リムスキー=コルサコフ 交響組曲『シェヘラザード』第2楽章《カランダール王子の物語》

 


カランダールとは、諸国行脚の苦行僧のこと。シェヘラザードの主題に始まり、ファゴットによる3/8拍子のメロディがカレンダー王の主題を示す。その後、中間部ではトロンボーンやトランペットの力強い響きが特徴的。そして様々な主題が絡み合い、力強く激しく終わる。

 

母と兄からは「音楽を職業にすることは、充分な収入が約束されない」と説得され、彼は海軍士官にならざるを得なくなる。
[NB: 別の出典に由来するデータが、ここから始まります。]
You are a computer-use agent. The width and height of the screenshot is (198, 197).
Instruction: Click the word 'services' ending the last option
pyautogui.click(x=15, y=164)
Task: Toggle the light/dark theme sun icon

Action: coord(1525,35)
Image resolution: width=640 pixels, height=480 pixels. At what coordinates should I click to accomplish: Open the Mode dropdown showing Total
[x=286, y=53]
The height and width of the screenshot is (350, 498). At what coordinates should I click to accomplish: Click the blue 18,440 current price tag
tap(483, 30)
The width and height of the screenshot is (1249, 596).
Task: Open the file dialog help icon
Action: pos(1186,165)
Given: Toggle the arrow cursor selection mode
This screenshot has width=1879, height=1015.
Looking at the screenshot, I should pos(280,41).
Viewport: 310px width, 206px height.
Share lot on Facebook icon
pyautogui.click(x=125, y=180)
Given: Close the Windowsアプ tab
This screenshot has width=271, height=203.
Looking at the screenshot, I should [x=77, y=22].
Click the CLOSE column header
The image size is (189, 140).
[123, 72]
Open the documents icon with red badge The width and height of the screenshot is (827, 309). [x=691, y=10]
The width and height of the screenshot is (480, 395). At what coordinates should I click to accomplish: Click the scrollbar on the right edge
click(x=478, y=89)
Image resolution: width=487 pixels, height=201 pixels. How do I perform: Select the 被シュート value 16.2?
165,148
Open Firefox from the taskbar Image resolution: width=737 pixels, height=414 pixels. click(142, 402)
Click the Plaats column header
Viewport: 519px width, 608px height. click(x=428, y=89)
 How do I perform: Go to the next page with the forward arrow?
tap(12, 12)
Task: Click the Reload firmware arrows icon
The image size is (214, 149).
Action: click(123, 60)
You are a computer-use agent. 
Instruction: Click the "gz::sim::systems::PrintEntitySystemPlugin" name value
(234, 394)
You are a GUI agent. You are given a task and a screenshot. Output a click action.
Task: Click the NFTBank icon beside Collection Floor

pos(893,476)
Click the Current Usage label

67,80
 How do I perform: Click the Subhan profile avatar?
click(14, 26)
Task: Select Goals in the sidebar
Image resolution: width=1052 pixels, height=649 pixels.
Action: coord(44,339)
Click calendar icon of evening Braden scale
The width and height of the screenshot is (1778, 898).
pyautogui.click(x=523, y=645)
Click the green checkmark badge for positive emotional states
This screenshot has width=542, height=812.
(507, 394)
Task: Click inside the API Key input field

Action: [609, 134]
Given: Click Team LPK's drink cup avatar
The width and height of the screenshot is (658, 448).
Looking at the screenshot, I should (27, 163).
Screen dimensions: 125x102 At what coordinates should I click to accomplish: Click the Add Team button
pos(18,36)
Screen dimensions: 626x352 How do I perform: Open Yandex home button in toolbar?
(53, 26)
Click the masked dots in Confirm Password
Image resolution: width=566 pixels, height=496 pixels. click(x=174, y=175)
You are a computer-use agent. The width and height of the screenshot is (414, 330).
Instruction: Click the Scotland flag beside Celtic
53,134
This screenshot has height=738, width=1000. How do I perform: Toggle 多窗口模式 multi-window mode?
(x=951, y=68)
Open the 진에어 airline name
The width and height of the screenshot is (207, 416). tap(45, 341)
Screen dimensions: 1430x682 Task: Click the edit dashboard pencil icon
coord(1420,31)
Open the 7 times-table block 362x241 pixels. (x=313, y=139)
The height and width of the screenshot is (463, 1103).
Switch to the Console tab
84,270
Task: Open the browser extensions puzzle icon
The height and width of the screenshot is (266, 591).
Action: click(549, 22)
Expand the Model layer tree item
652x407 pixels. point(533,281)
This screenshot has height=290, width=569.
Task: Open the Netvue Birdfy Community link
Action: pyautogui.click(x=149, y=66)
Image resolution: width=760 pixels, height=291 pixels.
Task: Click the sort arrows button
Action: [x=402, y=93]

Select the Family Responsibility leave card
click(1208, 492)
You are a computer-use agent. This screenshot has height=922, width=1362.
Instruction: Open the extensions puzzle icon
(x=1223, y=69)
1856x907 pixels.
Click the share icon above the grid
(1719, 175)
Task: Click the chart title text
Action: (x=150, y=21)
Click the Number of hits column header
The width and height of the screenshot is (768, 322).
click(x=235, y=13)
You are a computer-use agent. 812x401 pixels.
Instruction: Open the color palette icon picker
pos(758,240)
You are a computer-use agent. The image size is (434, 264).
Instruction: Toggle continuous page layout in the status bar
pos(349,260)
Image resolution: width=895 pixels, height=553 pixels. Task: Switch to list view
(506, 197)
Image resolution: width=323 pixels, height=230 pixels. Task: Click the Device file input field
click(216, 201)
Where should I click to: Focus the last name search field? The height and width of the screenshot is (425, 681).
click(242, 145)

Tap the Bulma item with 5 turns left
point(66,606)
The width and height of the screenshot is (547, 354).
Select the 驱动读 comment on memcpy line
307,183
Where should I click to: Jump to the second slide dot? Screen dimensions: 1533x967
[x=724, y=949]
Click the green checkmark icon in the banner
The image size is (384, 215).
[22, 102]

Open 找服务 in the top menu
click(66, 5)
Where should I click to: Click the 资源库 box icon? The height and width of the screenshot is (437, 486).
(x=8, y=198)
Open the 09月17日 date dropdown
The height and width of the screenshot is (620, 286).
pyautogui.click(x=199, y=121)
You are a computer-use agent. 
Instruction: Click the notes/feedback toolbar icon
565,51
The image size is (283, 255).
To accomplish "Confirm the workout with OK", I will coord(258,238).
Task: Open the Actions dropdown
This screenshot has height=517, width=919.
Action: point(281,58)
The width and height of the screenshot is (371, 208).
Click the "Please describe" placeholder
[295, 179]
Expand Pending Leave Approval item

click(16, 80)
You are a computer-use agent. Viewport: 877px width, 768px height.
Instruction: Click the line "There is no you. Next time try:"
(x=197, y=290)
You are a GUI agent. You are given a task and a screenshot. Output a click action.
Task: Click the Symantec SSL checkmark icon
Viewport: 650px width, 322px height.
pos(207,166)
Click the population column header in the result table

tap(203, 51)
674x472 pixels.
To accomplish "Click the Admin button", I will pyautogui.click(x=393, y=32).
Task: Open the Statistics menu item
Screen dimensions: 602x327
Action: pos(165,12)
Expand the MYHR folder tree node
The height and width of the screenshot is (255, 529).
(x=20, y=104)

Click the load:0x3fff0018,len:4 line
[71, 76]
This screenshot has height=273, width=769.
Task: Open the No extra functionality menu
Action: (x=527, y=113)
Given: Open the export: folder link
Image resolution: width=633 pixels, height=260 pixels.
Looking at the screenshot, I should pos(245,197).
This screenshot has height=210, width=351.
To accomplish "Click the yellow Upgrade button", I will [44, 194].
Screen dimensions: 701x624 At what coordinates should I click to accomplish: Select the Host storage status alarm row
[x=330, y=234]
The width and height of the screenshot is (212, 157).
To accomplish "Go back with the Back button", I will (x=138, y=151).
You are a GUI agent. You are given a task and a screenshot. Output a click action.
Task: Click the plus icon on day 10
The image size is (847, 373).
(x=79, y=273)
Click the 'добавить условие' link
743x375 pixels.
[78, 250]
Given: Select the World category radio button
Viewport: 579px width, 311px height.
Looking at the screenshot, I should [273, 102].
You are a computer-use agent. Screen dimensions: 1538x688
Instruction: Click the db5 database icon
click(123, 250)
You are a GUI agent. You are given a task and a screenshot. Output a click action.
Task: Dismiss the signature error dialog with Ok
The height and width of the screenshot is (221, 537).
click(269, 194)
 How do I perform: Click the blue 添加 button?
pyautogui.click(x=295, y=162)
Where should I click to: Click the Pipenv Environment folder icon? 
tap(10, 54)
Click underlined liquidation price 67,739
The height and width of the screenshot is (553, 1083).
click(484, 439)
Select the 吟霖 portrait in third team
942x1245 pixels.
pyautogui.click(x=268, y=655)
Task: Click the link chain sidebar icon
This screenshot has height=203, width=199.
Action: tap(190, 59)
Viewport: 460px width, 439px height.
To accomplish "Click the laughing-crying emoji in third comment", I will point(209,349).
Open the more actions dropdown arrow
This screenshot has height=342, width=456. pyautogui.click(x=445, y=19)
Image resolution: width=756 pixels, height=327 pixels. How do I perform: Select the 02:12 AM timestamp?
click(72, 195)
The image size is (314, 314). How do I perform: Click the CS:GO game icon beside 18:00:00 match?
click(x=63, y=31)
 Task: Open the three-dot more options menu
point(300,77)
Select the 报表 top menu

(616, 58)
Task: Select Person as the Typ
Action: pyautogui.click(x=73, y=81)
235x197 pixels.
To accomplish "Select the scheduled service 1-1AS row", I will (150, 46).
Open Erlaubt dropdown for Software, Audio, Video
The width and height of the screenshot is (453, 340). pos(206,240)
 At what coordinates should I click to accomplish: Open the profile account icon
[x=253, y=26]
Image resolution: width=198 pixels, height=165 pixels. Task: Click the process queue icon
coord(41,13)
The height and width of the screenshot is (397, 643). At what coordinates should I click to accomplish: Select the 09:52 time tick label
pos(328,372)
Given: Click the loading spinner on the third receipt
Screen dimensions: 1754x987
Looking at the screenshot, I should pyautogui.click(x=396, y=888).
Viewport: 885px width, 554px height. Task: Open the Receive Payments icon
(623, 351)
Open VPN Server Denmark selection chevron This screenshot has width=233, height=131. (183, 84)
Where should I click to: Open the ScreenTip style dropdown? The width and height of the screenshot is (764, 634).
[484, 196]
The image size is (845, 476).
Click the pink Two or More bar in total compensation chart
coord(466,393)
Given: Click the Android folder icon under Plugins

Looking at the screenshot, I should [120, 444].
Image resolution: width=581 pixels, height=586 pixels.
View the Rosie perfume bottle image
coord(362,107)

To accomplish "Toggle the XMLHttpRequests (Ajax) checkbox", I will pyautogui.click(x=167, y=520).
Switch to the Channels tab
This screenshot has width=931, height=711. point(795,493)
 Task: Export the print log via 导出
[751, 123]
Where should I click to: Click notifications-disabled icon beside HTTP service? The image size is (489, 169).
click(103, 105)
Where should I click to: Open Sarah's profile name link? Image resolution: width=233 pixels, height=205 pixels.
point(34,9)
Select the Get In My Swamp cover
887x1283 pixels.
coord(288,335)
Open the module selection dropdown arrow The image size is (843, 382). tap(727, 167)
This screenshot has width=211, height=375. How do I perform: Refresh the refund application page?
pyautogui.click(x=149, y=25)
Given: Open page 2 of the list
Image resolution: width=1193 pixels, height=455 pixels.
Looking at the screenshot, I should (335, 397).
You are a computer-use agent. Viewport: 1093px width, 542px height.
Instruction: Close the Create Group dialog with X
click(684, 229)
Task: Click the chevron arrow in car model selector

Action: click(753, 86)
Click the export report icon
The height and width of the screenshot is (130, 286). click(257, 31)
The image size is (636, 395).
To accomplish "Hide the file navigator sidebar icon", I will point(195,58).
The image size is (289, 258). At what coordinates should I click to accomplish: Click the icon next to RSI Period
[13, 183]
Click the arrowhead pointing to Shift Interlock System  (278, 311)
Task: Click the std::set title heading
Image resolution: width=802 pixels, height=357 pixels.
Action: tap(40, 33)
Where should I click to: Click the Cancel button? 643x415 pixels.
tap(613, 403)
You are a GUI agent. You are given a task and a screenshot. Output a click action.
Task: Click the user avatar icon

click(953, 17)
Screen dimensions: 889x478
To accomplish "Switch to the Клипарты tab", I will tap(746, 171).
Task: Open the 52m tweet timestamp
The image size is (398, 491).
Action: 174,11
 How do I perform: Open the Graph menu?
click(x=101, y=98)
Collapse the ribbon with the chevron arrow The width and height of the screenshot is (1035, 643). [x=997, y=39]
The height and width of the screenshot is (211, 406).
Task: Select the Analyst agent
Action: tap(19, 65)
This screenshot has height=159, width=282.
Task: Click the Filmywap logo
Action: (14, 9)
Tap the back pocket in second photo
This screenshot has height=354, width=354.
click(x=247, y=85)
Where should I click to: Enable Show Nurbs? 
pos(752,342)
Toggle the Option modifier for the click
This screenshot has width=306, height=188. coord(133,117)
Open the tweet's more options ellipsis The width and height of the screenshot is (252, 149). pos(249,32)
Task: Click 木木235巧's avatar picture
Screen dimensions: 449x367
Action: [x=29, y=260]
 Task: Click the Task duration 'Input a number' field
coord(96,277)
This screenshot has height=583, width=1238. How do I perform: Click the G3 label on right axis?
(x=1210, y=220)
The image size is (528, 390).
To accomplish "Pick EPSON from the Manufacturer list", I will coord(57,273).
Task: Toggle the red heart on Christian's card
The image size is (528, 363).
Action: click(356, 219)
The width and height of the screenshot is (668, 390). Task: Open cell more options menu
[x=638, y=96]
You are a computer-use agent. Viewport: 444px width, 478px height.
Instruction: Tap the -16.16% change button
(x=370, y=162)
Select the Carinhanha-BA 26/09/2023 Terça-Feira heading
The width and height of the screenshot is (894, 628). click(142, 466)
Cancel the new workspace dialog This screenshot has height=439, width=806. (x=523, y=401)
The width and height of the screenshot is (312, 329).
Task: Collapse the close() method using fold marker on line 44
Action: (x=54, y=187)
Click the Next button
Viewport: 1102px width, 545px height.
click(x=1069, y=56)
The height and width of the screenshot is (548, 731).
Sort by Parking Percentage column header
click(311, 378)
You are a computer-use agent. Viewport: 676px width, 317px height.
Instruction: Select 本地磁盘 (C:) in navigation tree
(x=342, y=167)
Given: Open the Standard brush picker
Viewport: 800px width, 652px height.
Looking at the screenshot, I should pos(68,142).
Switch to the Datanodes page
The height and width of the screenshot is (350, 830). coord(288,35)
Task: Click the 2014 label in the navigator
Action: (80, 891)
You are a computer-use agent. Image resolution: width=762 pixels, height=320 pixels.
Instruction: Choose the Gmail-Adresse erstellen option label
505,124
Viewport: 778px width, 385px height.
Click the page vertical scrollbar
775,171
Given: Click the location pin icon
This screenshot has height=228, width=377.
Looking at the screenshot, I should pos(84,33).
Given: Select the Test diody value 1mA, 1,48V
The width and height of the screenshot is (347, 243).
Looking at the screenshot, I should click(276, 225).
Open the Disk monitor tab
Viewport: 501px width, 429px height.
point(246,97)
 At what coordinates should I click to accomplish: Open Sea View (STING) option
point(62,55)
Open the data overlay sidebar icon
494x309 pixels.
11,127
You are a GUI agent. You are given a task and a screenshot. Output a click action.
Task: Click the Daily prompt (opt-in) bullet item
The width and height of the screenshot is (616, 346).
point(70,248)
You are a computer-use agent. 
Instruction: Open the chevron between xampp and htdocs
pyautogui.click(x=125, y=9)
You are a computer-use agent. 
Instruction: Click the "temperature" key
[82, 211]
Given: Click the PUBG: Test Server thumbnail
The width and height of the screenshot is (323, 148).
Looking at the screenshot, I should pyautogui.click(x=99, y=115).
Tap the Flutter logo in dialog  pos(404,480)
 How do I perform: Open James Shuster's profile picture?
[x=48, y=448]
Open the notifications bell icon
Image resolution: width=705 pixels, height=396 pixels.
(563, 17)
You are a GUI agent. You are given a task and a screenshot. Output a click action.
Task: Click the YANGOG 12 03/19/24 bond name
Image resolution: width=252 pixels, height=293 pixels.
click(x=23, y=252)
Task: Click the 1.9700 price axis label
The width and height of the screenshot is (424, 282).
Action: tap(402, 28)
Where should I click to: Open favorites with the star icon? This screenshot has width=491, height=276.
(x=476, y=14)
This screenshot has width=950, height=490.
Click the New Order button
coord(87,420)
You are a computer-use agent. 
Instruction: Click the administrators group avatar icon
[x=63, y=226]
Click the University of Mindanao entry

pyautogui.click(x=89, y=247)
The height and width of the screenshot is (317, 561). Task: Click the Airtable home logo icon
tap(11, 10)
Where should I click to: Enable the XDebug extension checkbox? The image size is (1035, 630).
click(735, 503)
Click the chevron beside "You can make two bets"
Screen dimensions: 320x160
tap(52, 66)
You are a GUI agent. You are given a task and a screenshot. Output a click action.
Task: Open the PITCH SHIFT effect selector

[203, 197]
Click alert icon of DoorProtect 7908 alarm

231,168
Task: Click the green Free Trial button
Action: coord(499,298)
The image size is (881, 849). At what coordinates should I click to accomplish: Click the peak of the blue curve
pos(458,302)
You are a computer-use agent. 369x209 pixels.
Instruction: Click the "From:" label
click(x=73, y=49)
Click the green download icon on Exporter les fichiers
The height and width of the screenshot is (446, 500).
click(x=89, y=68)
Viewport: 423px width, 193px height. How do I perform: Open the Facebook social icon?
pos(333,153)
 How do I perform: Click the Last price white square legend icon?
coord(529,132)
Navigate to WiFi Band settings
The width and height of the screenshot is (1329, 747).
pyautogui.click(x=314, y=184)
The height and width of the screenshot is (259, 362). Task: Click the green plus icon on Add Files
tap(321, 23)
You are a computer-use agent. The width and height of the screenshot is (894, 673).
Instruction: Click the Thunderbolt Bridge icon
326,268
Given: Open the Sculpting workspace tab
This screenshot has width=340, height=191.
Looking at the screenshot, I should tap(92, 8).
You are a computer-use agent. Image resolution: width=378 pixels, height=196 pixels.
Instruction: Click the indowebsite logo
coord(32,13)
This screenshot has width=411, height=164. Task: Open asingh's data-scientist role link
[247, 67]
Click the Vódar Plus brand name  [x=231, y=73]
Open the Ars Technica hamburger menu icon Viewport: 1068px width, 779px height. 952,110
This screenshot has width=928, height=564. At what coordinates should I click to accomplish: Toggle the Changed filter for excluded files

海軍士官になるためには、世界一周の遠洋航海に出かけることが必須であり、18歳の士官候補生はクロンシュタット港を出発した。

 

若き作曲家は、船上でも作曲することができるであろうと望みをつなぐことで、家族に同意したのだった。しかしその環境は、音楽を作曲するのに相応しいものではない。次々に降りかかる任務のため音楽に割く時間はなかったし、船にはピアノや他の楽器のあろうはずもない。また乗組員の誰一人として、音楽に関心のある者はいないようだった。

 

そんな状況の中、航海を始めて数カ月の間、主にイギリスでの長い停泊の間に、彼は交響曲のアンダンテを作曲した。しかしリムスキーの音楽に対する情熱は、徐々に弱まっていく。リムスキーは「音楽は、もはや自分の人生の一部ではない」とすら考えるようになった。

 

遠洋航海は、28ヵ月の間続く。この間にリムスキーは、ドイツ、イギリス、アメリカ合衆国、ブラジル、フランスそしてスペインを訪問していた。

 

航海中、彼は様々な自然、特に海については北半球・赤道付近、南半球それぞれで嵐で荒れたり、穏やかであったりする様子を、また南半球では星を散りばめた満天の空を見る事になる。これらの自然の情景は、彼の記憶に強い印象を残した。単に強い印象を残しただけでなく、彼はその音楽的才能を持って後にこれらを表現する事になる。「管弦楽の錬金術師」と称される、オーケストレーションの達人・リムスキー=コルサコフは、こうして誕生した。

 

1859年からピアノを始め、1861年にバラキレフと出会って、ようやく真剣に作曲に打ち込むようになると、バラキレフはリムスキー=コルサコフが航海演習のない時に作曲の指導をして、励ましてくれた。バラキレフとの出会いによって、後の「五人組」の同人となる他の作曲家とも面識を得た。

 

1871年、それまで音楽や作曲については、独学や「五人組」の仲間内での集団学習だけだったにもかかわらず、ペテルブルク音楽院から作曲と管弦楽法の教授に任命される。その翌年に、作曲家でピアニストのナジェージダ・プルゴリトと結婚。音楽院での最初の数年間は「五人組」時代の知識不足を埋め合わせるために、和声法や対位法について根気強く勉強し続けた。